> [Task prompt]
For the material below, return exactly the lines starting at the one holding "[store logo] (120, 42)" and ending at the one holding "Specificaties (63, 827)", counting both as part of the range.

> [Supplied data]
# # #

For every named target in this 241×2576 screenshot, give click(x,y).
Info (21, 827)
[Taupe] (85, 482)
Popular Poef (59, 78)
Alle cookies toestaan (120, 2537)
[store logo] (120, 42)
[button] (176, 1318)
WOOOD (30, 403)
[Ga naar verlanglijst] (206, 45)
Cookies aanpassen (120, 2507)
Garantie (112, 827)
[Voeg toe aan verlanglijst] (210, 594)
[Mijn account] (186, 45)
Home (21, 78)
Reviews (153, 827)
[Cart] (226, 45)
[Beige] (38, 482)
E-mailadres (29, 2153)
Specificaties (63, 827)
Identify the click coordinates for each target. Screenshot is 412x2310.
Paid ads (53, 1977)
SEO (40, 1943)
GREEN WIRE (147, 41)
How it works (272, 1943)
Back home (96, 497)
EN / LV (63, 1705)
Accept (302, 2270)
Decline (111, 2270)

# # #

> [Reply]
[store logo] (120, 42)
[button] (176, 1318)
WOOOD (30, 403)
[Ga naar verlanglijst] (206, 45)
Cookies aanpassen (120, 2507)
Garantie (112, 827)
[Voeg toe aan verlanglijst] (210, 594)
[Mijn account] (186, 45)
Home (21, 78)
Reviews (153, 827)
[Cart] (226, 45)
[Beige] (38, 482)
E-mailadres (29, 2153)
Specificaties (63, 827)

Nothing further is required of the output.